**DATA SECTION:**
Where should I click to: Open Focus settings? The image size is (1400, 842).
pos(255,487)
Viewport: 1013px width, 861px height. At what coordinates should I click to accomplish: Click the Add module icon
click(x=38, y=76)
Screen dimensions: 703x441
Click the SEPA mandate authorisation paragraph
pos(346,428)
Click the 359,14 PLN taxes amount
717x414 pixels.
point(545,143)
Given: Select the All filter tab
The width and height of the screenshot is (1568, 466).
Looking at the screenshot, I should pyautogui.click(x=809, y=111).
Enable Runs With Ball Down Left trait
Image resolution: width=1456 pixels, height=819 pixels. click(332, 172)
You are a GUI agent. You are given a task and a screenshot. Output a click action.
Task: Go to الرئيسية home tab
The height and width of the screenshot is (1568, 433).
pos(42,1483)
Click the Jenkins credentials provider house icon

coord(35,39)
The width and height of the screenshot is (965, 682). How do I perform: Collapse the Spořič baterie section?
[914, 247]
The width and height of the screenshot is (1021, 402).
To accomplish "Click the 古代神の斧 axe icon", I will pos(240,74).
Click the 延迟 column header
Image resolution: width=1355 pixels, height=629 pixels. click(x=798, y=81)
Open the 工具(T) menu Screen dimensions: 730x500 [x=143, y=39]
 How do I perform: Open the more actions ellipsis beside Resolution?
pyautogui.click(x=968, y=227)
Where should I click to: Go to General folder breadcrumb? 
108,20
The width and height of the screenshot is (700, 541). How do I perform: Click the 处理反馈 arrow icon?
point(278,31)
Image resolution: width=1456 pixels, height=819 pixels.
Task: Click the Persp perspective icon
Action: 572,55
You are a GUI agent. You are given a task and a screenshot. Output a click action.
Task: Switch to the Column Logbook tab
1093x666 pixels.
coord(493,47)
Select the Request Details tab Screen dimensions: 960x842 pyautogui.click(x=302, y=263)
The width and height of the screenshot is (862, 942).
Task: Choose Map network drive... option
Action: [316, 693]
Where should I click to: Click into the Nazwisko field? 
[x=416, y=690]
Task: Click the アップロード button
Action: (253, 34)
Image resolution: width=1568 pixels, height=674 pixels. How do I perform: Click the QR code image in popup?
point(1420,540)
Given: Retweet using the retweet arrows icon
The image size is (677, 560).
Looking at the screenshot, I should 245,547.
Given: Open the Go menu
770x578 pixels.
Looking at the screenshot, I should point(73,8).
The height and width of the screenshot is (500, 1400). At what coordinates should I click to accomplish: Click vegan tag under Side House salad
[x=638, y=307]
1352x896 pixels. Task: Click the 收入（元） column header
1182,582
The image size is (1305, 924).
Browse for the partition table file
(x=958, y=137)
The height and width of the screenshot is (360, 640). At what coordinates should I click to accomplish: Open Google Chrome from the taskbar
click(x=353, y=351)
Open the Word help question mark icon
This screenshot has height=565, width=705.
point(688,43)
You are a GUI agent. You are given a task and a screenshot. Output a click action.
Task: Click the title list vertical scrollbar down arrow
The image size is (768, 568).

**YOUR OBJECTIVE:** Whenever the word "menu" shows up in a line of the entries, list that line.

**SOLVED PROBLEM:**
Open the 工具(T) menu Screen dimensions: 730x500 [x=143, y=39]
Given: Open the Go menu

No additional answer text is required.